[FEATURE]: Support Bearer token authentication for opencode serve

[Edison-A-N]

Problem

Currently opencode serve only supports HTTP Basic Auth via OPENCODE_SERVER_PASSWORD. This creates friction in common deployment scenarios:

1. Reverse proxy / API gateway integration — Most ingress controllers (nginx, Caddy, Traefik, Cloudflare Tunnel) and API gateways use Bearer tokens for upstream authentication. Operators must add a translation layer to convert Bearer → Basic.

2. Programmatic access — External tools (CI pipelines, scripts, desktop apps) typically pass Authorization: Bearer <token> rather than encoding username:password in base64. The current Basic Auth requirement forces each client to know the username convention ("opencode").

3. Credential leakage surface — Basic Auth embeds the password in every request header as reversible base64, whereas a Bearer token is opaque and easier to rotate/revoke without changing the underlying secret.
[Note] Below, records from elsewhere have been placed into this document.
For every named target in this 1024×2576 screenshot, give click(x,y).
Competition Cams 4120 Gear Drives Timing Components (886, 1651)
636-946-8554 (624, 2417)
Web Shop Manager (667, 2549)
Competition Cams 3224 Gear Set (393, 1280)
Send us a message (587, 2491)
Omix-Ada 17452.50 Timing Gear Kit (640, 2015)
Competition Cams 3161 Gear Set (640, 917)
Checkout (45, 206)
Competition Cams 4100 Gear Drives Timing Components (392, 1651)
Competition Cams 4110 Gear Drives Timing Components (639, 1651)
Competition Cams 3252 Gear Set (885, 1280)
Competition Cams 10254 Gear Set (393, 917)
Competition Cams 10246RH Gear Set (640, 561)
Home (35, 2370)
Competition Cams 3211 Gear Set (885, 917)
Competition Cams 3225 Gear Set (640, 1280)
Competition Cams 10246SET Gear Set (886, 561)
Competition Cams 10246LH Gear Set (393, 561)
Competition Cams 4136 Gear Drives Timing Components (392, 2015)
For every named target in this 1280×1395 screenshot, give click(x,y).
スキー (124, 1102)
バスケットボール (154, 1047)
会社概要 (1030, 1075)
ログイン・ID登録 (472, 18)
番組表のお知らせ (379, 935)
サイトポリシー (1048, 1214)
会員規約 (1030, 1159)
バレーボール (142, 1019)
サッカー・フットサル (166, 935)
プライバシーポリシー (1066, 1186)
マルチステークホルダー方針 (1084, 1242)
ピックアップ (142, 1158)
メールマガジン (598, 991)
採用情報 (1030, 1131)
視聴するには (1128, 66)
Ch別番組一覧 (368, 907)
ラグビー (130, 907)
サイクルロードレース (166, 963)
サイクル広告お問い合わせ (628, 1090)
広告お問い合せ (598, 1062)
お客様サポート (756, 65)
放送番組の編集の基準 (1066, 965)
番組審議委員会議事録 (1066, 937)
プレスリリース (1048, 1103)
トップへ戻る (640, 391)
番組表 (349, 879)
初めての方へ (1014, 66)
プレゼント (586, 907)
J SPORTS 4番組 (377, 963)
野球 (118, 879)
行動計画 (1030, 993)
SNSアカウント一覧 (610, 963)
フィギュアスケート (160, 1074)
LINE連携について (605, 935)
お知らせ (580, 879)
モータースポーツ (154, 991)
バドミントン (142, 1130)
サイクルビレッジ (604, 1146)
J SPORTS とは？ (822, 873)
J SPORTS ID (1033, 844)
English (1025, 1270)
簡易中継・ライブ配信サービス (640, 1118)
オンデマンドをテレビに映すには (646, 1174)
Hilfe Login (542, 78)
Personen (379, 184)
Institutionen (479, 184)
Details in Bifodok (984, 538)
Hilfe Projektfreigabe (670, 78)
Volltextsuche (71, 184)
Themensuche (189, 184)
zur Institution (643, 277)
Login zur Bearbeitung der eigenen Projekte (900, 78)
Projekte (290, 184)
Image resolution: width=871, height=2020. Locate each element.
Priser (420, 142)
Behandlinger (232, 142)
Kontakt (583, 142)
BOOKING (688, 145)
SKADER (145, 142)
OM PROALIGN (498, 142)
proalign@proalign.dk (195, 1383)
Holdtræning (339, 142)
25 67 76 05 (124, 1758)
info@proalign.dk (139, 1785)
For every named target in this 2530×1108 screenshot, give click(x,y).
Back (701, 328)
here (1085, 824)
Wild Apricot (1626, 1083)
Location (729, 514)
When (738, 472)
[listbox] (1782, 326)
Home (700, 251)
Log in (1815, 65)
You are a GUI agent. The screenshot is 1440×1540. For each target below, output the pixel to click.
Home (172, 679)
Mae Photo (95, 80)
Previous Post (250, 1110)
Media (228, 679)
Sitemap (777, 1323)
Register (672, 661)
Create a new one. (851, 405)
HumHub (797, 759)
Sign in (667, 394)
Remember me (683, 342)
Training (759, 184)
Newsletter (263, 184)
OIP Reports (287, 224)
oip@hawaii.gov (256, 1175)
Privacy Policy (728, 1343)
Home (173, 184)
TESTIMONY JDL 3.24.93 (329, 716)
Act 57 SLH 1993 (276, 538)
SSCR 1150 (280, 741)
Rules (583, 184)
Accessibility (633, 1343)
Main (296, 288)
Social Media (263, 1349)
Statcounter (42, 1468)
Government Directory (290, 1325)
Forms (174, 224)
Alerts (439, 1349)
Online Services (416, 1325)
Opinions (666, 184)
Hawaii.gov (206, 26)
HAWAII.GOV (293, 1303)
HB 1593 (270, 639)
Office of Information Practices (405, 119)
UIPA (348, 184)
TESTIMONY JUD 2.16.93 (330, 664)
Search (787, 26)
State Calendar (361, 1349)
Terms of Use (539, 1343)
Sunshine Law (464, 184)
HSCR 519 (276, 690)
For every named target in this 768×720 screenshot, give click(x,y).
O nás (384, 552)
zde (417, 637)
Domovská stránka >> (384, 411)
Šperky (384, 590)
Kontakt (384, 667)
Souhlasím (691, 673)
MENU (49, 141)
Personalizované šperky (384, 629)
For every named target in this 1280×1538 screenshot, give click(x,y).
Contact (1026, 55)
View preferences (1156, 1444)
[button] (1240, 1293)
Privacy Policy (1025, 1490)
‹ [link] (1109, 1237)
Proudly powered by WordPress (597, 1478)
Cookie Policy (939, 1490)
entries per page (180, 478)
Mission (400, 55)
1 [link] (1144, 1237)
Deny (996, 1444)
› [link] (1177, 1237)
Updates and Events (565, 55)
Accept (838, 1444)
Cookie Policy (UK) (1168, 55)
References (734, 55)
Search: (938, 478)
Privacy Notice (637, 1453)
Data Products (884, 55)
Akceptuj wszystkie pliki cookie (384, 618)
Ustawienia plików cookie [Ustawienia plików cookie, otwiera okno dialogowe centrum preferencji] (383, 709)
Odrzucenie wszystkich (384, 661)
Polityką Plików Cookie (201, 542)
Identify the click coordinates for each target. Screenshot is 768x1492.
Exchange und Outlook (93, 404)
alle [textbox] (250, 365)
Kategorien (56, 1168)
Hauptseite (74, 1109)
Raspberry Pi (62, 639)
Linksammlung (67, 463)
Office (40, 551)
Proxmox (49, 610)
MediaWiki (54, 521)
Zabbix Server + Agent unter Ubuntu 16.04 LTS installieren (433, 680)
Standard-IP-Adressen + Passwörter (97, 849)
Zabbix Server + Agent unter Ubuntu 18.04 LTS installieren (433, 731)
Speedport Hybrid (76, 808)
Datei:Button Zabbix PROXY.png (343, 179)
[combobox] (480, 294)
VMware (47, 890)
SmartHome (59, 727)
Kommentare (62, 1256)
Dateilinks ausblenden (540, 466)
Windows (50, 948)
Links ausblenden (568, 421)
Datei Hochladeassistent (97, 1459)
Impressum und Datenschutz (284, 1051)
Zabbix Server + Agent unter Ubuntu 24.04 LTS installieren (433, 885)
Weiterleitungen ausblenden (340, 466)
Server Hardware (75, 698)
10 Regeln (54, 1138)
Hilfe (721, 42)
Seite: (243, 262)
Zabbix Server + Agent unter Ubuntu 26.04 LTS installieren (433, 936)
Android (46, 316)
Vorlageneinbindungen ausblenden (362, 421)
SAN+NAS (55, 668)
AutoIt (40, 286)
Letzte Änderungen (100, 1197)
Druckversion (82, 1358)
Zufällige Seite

Related issues that reflect current auth pain points:

• opencode attach ignores OPENCODE_SERVER_USERNAME, hardcodes "opencode" #18611 — opencode attach hardcodes username "opencode", ignoring OPENCODE_SERVER_USERNAME
• Health check password protected #12805 — Health check endpoint is password-protected (no way to exempt it without disabling all auth)
• opencode-web Basic Auth Bug #18325 — Web client Basic Auth bugs

Current Implementation

From packages/opencode/src/server/middleware.ts:

export const AuthMiddleware: MiddlewareHandler = (c, next) => {
  if (c.req.method === "OPTIONS") return next()
  const password = Flag.OPENCODE_SERVER_PASSWORD
  if (!password) return next()
  const username = Flag.OPENCODE_SERVER_USERNAME ?? "opencode"
  if (c.req.query("auth_token"))
    c.req.raw.headers.set("authorization", `Basic ${c.req.query("auth_token")}`)
  return basicAuth({ username, password })(c, next)
}

The Authorization Effect layer (server.ts#L69-L83) only handles the basic scheme — no bearer branch exists.

Proposal

Add a new env var OPENCODE_SERVER_TOKEN that enables Bearer token auth:

# Option A: Bearer token only
OPENCODE_SERVER_TOKEN=my-secret-token

# Option B: Both schemes simultaneously (backward compatible)
OPENCODE_SERVER_PASSWORD=legacy-pass
OPENCODE_SERVER_TOKEN=my-secret-token

Expected behavior

Header	Result
Authorization: Bearer <OPENCODE_SERVER_TOKEN>	✅ Authenticated
Authorization: Basic base64(user:OPENCODE_SERVER_PASSWORD)	✅ Authenticated (existing)
?auth_token=<OPENCODE_SERVER_TOKEN>	✅ Authenticated (query param)
No header, no token set	✅ Unsecured (existing)
Wrong token/password	❌ 401

Suggested middleware change

export const AuthMiddleware: MiddlewareHandler = (c, next) => {
  if (c.req.method === "OPTIONS") return next()

  const password = Flag.OPENCODE_SERVER_PASSWORD
  const token = Flag.OPENCODE_SERVER_TOKEN

  // No auth configured — pass through
  if (!password && !token) return next()

  const authHeader = c.req.header("authorization") ?? ""

  // Bearer token check
  if (token) {
    if (authHeader === `Bearer ${token}`) return next()
    if (c.req.query("auth_token") === token) return next()
  }

  // Fall back to Basic Auth
  if (password) {
    if (c.req.query("auth_token"))
      c.req.raw.headers.set("authorization", `Basic ${c.req.query("auth_token")}`)
    const username = Flag.OPENCODE_SERVER_USERNAME ?? "opencode"
    return basicAuth({ username, password })(c, next)
  }

  return c.text("Unauthorized", 401)
}

Changes needed

1. Add OPENCODE_SERVER_TOKEN to flag.ts
2. Update AuthMiddleware in middleware.ts to handle Bearer scheme
3. Add bearer branch to the Effect-based Authorization layer in server.ts
4. Update opencode attach --password to also accept --token flag
5. Update the web command warning to mention both env vars

Alternatives Considered

• Reuse OPENCODE_SERVER_PASSWORD as Bearer token — Conflates two auth schemes; clients can't know which header format to use.
• Only support Bearer, drop Basic — Breaking change for existing deployments.
• Reverse proxy workaround — Works but adds operational complexity for a common use case.